Publiziert am: 22.11.2024

Nicht auf dem Buckel der KMU

BETREUUNGSZULAGEN – Der Stände­rat berät in der Wintersession über einen Entwurf, der darauf abzielt, eine Betreuungszulage einzuführen, die der derzeitigen Kinderzulage ähnelt. Familienpolitik ist Sache der Kantone. Entsprechend sollte dieses etatistische und zentralistische Projekt, welches dem Wirtschaftsgefüge der KMU schadet und der Beschäftigung nicht hilft, abgelehnt werden.

Nachdem sich der Bund 20 Jahre lang «provisorisch» an der Finanzierung der familienergänzenden Betreuung beteiligt hatte, um die Kantone zum Ausbau ihres Angebots in diesem Bereich anzuregen, beschloss das Parlament, die Beteiligung des Bundes zu verstetigen. Dies, indem es ein Projekt für eine Zulage für alle Kinder entwickelte, die in einer familienergänzenden Betreuungseinrichtung untergebracht sind.

Der Ständerat wird in der Wintersession über einen Entwurf seiner Kommission für Wissenschaft, Bildung und Kultur (WBK) beraten. Dieser Entwurf zielt darauf ab, eine Betreuungszulage einzuführen, die der derzeitigen Kinderzulage ähnelt. Die Zulage wäre für Kinder bis zu acht Jahren zugänglich, mit einem Minimum von 100 Franken pro Monat, das für jeden zusätzlichen halben Tag Betreuung um 50 Franken erhöht würde. Die Finanzierung würde wie derzeit bei den Kinderzulagen von den Kantonen festgelegt, d. h. höchstwahrscheinlich durch eine Abgabe der Arbeitgeber. Dieses Projekt ist sowohl aus institutioneller Sicht sehr problematisch als auch potenziell katastrophal für unsere KMU und unsere industrielle Struktur.

Überflüssig und redundant

Die Verwaltung der familienergänzenden Kinderbetreuung fällt laut Verfassung in die Zuständigkeit der Kantone und Gemeinden. Diese sind in der Tat am besten in der Lage, Lösungen zu definieren, die den spezifischen Bedürfnissen ihrer Bevölkerung entsprechen. Mehrere Kantone und Gemeinden investieren im Übrigen bereits in Betreuungsangebote, oft in Zusammenarbeit mit dem Privatsektor, um Lösungen anzubieten, die den lokalen Gegebenheiten entsprechen.

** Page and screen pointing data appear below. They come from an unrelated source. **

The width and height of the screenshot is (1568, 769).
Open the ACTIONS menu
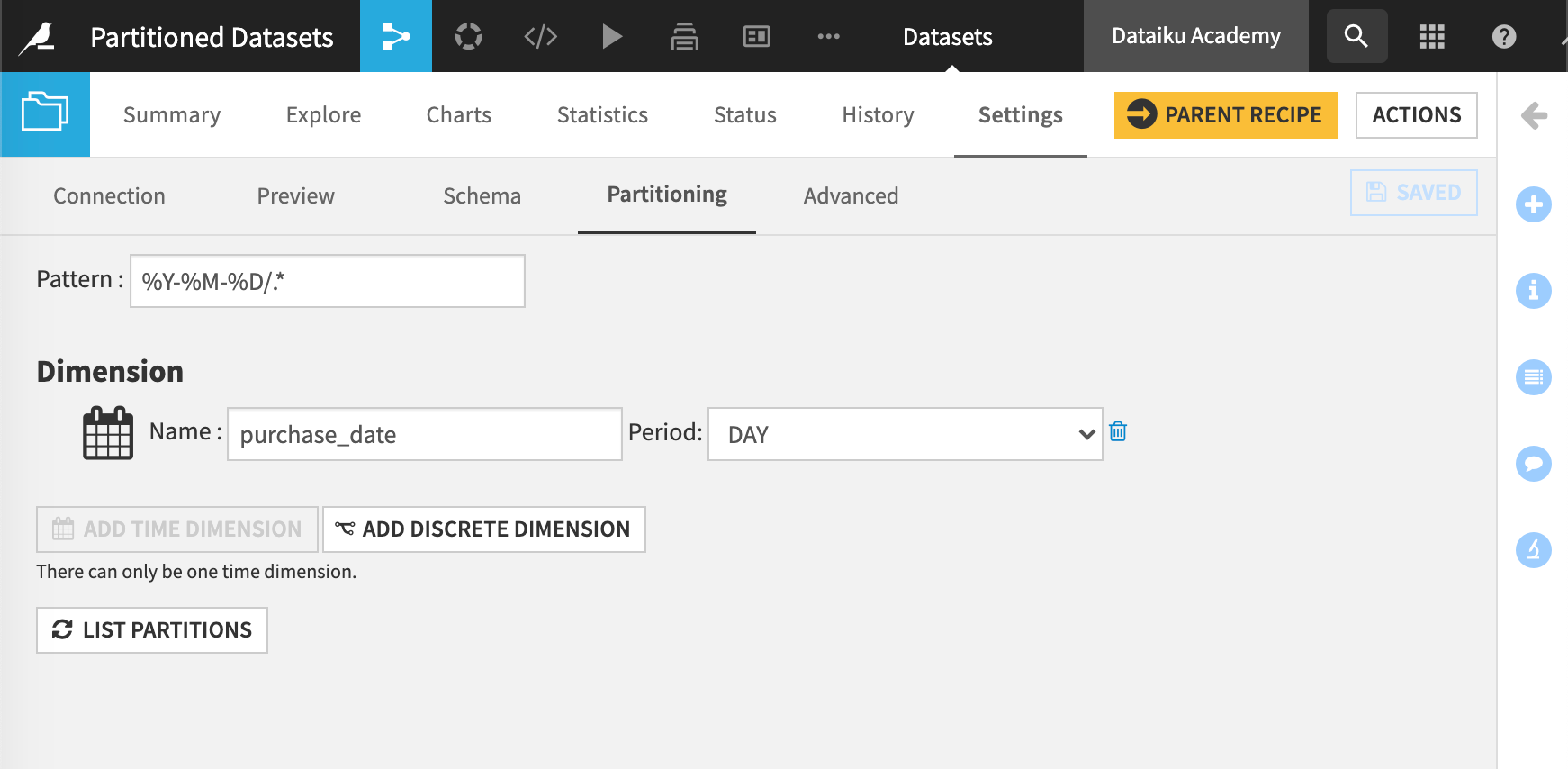point(1416,115)
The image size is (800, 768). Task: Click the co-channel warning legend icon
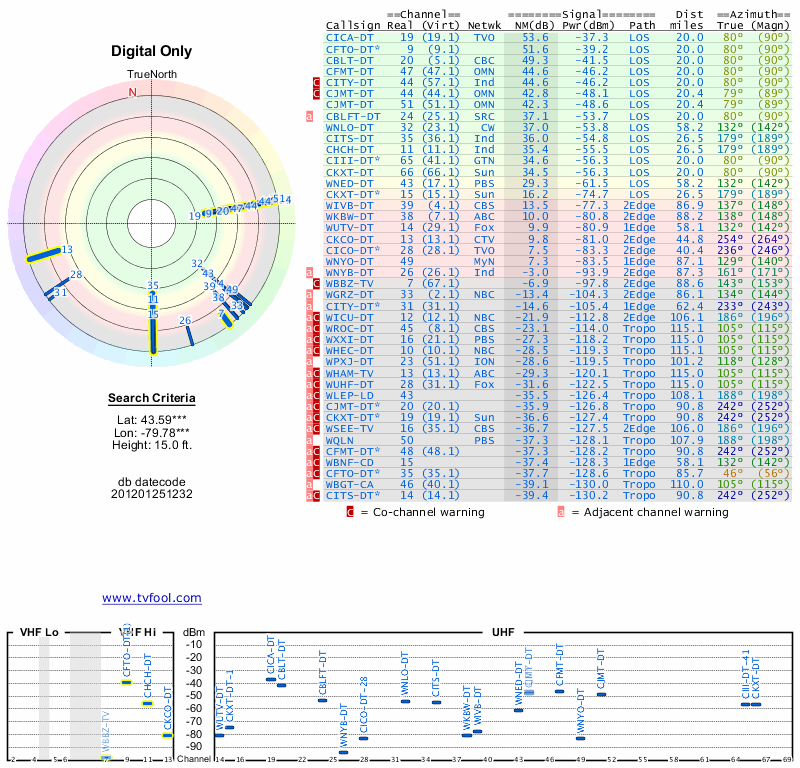click(350, 512)
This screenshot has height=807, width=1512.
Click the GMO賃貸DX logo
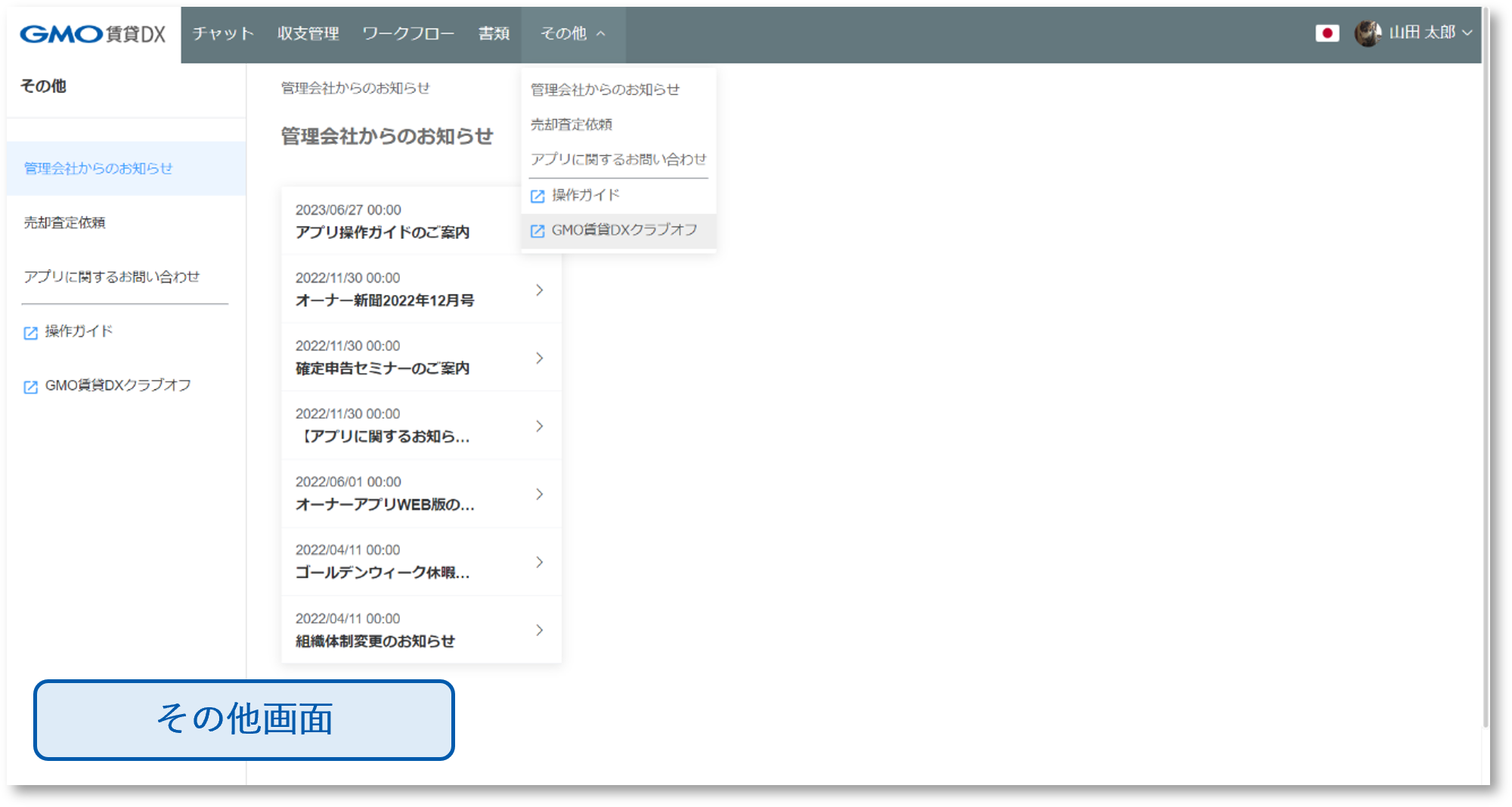coord(89,33)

Eine Bundesintervention in diesem Bereich erscheint nicht nur als überflüssig, sondern auch als redundant.

Starr und sehr kostspielig

Der Entwurf für ein neues Betreuungsgeld geht in der vorgeschlagenen Form weit über die blosse verfassungsrechtliche Unterstützung hinaus und führt eine grundlegende Massnahme ein, die es nicht einmal auf kantonaler Ebene gibt. Das Projekt würde eine einheitliche und zentralisierte Politik durchsetzen – und damit die Vielfalt der Situationen und Bedürfnisse der Schweizer Familien ignorieren.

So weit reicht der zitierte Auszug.